### Data provided
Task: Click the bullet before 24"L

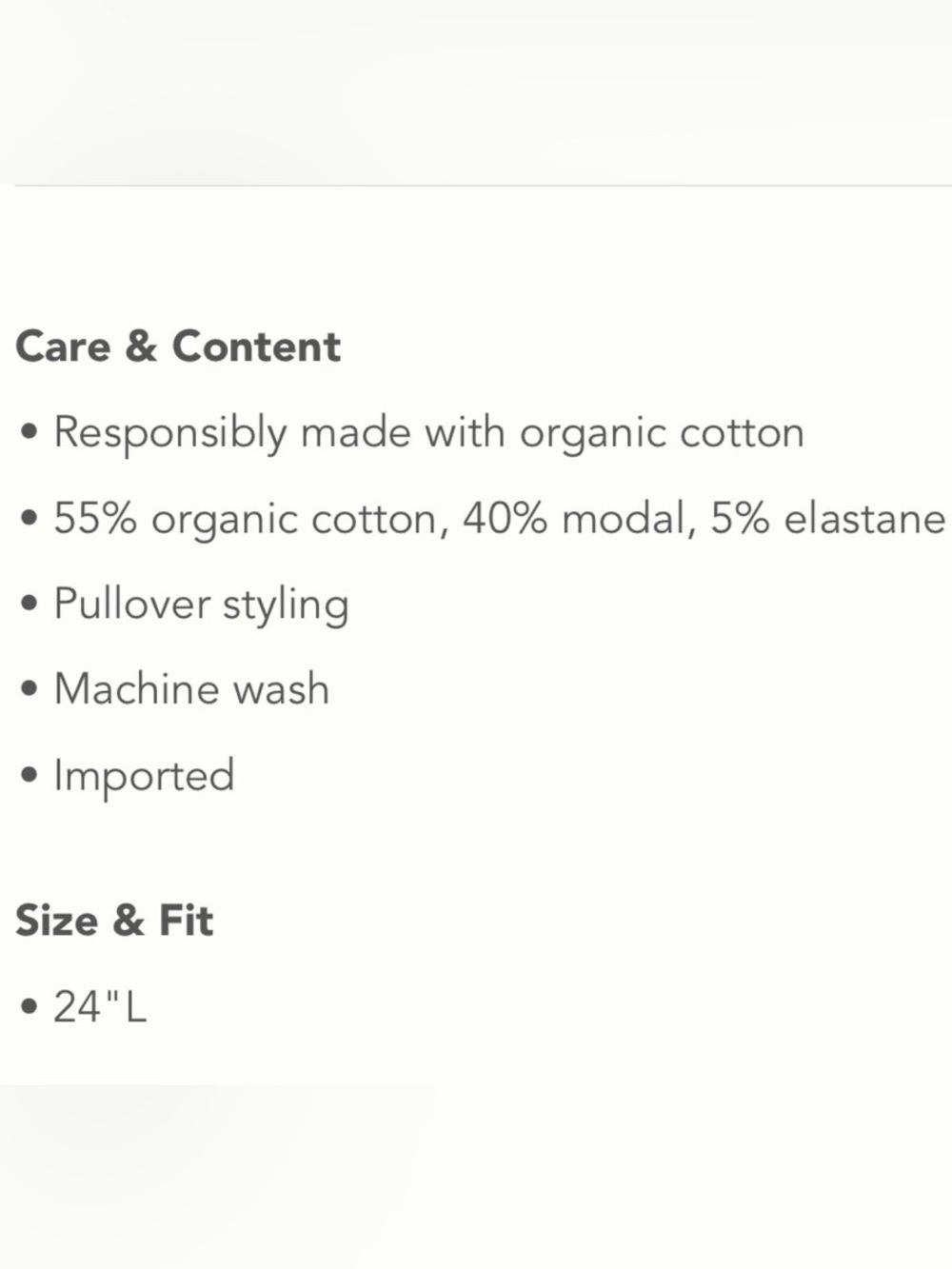Action: point(30,1007)
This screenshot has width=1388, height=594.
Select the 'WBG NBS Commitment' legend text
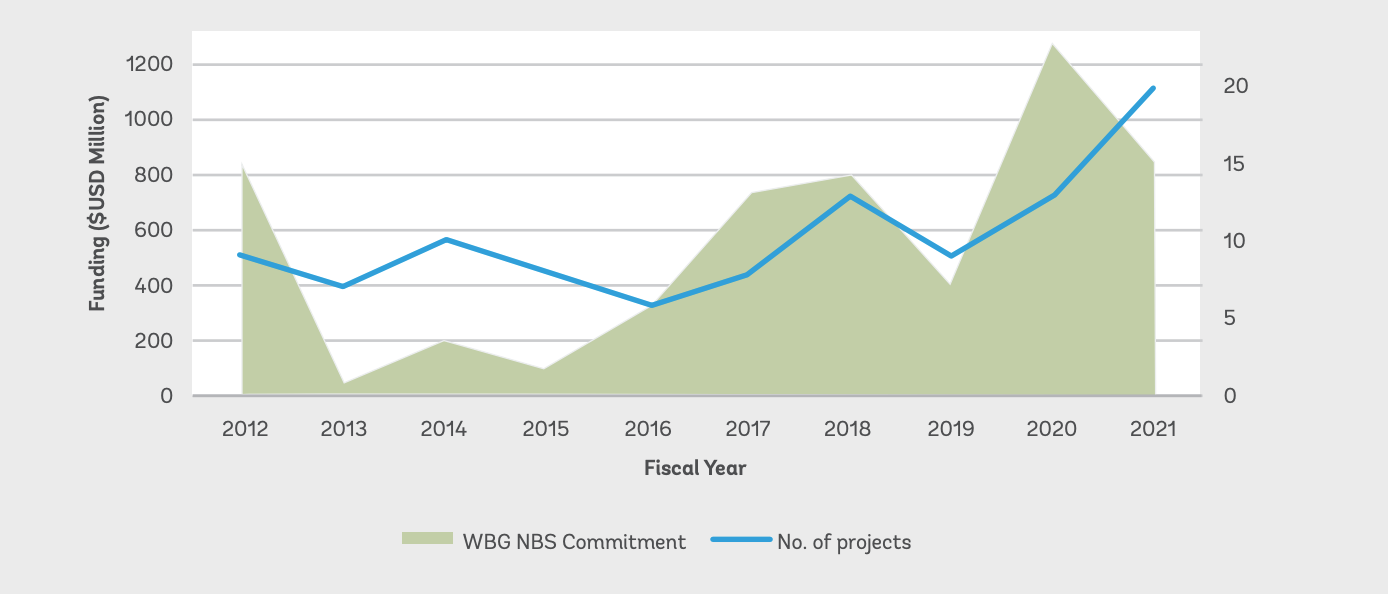click(574, 542)
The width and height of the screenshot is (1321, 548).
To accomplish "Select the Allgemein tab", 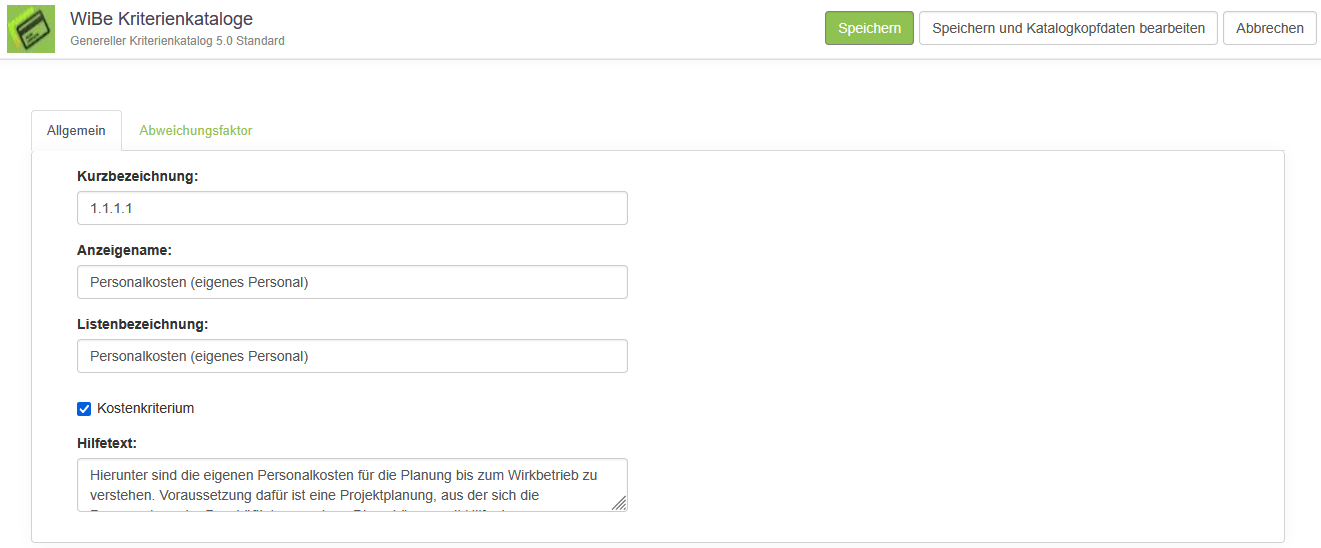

### Assignment
Filter the entries down to the lines that include the string "width".

### Response for this exercise
This screenshot has width=1388, height=594.
The width and height of the screenshot is (1321, 548).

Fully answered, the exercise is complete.